Material for this exercise —
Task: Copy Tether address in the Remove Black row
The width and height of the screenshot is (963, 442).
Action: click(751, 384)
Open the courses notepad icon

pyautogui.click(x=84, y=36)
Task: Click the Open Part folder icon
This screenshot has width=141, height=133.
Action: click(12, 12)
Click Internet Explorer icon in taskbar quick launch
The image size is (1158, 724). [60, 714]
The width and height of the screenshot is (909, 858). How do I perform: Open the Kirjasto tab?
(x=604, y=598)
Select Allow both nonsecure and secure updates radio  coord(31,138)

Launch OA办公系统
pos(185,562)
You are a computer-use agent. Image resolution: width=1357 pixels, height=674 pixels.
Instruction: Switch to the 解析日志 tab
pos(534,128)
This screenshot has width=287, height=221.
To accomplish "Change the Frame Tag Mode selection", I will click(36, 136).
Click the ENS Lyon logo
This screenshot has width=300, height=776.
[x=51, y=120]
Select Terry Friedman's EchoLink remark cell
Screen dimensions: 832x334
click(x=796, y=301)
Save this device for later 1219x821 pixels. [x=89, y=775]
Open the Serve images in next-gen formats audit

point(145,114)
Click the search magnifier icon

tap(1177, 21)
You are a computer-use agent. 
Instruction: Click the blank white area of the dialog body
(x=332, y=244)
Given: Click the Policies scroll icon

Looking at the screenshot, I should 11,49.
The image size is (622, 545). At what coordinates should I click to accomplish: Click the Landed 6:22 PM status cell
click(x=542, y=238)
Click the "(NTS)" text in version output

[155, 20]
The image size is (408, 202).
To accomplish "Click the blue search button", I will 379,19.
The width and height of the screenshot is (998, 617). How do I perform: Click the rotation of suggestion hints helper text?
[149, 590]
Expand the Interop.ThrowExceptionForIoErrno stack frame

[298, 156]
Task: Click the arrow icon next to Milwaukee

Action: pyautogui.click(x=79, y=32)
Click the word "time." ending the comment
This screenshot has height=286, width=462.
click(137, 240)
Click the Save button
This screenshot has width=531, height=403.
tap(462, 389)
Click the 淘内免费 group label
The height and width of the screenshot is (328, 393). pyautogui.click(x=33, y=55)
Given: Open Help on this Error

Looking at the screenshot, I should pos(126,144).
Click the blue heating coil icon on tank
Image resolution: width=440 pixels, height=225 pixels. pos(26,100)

Description of the task — The word "computer" appears in some lines of the records. Please work out how many and reply with that number only.

Result of this exercise — 2